Quand les émeutes de 2005 ont éclaté, Nahel M. n’était pas né. Une génération sépare donc la flambée de violences urbaines parties de Clichy-sous-Bois (Seine- Saint-Denis) – suite à la mort de deux adolescents –, de celles qui se sont propagées après qu’un jeune homme de 17 ans a été tué par un policier à Nanterre (Hauts-de-Seine) le 27 juin. Entre-temps: quoi? Rien, ou pas grand-chose. Les mêmes images. Les mêmes discours. Par l’effet des caméras braquées, le sentiment d’un surplace tragique. Heureusement, de nombreuses réussites s’écrivent à l’ombre de ces images de feu. Des pour qui les choses ont bien tourné, des qui « s’en sont sortis ». Ceux-là quittent le plus vite possible les quartiers où ils ont grandi, laissant ceux qui restent et ceux qui arrivent se débattre avec les mêmes problèmes endémiques, ou les perpétuer.
A mesure que les images défilent, ces derniers jours – magasins pillés, bus et tramways brûlés, policiers pris pour cible, abribus saccagés, poubelles et voitures incendiées –, on se demande: comment en est-on arrivé là?
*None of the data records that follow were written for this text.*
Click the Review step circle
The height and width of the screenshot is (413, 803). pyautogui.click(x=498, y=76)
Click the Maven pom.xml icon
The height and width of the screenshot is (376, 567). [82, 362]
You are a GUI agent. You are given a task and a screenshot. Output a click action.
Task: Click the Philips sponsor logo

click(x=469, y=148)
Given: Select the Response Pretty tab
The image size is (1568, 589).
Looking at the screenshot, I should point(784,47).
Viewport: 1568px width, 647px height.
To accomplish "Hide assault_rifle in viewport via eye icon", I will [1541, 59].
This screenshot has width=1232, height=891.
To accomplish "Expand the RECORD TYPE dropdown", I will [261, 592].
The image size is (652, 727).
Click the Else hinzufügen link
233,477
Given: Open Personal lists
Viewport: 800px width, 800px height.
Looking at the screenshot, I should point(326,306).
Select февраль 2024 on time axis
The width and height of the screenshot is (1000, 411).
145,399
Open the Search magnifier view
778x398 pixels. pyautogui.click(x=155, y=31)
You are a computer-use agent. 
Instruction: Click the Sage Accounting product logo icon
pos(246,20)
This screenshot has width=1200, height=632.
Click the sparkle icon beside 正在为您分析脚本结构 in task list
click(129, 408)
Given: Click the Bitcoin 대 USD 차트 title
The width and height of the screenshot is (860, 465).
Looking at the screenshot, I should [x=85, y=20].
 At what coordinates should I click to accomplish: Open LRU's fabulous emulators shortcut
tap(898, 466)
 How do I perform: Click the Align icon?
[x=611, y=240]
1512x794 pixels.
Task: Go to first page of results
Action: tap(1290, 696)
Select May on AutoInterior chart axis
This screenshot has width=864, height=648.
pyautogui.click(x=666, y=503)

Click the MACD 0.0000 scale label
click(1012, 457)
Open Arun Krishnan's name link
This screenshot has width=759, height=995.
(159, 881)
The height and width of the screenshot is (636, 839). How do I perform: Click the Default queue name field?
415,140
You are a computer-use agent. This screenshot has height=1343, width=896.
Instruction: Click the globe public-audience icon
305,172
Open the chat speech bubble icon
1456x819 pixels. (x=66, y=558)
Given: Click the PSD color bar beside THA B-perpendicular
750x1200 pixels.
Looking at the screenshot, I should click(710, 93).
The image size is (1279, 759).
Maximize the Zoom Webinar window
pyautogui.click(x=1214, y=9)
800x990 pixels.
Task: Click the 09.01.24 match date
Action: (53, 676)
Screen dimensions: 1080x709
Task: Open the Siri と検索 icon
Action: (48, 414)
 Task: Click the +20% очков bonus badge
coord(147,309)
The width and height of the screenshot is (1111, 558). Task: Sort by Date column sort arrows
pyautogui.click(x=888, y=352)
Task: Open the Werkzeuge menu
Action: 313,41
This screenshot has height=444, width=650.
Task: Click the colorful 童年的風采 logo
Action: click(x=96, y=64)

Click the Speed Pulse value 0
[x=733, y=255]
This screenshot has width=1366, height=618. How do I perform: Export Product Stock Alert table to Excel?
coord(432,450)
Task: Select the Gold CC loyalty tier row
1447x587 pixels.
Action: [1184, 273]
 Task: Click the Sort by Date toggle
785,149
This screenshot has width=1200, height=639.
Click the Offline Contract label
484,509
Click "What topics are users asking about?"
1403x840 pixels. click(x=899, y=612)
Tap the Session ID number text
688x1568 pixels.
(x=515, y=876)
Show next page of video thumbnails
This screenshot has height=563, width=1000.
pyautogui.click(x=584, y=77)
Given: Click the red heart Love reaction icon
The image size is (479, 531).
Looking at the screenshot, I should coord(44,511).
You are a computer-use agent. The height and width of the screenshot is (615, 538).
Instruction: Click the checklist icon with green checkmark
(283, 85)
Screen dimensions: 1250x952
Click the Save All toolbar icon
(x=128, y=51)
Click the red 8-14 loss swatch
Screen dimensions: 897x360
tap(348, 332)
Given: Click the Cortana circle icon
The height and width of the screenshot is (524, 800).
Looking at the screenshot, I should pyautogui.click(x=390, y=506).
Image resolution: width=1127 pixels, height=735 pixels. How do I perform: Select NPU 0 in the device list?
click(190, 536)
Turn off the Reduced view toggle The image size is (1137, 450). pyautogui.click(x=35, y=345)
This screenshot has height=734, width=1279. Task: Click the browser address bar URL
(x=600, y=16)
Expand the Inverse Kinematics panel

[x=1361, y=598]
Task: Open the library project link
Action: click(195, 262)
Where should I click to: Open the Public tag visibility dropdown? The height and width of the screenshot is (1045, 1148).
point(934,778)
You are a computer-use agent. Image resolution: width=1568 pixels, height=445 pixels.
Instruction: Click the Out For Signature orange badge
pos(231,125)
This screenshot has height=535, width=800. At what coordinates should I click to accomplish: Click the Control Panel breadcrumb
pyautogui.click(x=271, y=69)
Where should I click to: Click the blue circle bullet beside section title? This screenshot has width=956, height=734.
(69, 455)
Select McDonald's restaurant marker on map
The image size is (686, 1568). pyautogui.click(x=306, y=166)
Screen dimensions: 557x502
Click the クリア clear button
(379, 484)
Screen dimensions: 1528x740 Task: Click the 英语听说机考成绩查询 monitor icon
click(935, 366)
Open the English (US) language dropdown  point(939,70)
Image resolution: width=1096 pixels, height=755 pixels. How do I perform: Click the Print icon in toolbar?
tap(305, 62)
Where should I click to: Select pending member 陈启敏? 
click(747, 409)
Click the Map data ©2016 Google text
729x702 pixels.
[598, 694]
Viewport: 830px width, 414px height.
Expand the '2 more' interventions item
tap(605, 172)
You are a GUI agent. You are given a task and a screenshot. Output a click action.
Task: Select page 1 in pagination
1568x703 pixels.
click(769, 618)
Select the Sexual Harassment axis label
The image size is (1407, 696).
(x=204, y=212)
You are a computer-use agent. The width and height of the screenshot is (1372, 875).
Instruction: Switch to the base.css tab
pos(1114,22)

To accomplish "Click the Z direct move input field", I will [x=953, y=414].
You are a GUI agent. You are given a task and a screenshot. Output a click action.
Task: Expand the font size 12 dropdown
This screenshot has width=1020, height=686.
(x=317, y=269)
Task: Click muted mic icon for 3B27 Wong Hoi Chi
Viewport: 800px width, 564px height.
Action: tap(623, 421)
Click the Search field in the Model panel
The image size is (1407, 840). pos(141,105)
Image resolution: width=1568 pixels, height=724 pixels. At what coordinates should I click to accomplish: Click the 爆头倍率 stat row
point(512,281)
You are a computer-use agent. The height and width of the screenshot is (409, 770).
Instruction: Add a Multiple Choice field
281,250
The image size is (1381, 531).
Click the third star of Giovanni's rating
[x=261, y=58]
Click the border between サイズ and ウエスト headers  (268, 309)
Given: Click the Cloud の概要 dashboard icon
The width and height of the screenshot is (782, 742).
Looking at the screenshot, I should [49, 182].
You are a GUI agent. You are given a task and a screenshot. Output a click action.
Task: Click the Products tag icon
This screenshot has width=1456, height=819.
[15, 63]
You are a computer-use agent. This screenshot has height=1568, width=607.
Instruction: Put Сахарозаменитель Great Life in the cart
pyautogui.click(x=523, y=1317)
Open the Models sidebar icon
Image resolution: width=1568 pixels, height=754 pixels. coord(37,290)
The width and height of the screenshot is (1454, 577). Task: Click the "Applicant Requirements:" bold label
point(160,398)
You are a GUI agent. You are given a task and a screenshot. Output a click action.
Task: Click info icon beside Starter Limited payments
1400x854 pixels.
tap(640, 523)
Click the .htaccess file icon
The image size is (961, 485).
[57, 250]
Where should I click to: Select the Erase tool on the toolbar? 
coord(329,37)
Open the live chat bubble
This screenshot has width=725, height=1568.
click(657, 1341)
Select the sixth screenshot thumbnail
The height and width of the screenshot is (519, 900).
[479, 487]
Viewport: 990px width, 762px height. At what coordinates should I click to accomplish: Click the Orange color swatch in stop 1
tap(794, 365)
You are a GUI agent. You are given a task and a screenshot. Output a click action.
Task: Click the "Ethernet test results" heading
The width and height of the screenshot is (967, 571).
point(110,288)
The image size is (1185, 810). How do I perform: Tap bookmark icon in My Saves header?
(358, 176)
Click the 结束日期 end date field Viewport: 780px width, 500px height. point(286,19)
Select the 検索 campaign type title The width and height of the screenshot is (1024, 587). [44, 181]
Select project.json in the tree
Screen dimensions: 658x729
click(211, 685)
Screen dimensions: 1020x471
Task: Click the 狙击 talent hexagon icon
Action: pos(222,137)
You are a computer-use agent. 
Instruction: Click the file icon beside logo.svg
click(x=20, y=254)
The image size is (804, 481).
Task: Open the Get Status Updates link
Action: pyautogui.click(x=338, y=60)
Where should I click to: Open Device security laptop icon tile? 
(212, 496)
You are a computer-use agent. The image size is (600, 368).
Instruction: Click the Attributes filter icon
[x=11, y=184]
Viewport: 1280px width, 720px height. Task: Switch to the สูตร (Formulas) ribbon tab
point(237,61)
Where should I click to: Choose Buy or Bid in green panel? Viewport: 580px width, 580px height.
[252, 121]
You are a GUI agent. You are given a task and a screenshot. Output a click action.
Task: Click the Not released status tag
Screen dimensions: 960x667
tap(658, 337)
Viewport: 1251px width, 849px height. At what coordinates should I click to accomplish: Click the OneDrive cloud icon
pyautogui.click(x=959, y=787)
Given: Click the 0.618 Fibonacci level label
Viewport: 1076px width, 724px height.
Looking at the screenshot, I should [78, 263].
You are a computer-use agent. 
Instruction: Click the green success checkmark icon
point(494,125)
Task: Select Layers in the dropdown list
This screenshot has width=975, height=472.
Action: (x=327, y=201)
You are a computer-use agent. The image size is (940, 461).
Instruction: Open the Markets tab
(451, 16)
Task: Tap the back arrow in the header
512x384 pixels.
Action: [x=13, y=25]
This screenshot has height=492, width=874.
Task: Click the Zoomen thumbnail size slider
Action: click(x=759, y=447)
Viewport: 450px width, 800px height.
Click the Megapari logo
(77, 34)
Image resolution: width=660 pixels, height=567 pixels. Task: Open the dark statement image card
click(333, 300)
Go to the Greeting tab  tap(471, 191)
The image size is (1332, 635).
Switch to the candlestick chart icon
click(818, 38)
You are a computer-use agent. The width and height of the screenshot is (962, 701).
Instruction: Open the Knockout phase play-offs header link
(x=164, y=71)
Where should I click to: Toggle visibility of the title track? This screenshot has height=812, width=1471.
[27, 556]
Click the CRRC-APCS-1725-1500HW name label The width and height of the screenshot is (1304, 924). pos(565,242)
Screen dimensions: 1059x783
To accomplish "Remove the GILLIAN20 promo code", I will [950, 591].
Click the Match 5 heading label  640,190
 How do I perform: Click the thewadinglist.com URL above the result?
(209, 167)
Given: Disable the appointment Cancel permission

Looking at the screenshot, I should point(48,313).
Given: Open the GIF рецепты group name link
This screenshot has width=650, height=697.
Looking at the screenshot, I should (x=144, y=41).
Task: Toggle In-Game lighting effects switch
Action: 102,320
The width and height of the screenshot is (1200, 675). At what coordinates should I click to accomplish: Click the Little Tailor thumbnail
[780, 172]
Sur les réseaux, circule cette séquence filmée au téléphone d’une femme seule, à Villeurbanne (69), qui tente de s’interposer pour que les émeutiers ne s’en prennent pas à l’école: « Pas l’école, s’il vous plaît », leur crie-t-elle. Oui. Comment en est-on arrivé-là? Les problèmes d’une telle ampleur ne naissent pas du jour au lendemain. En France, quarante années de désastre ont sédimenté. Nous tentons ici d’en dresser une liste non exhaustive.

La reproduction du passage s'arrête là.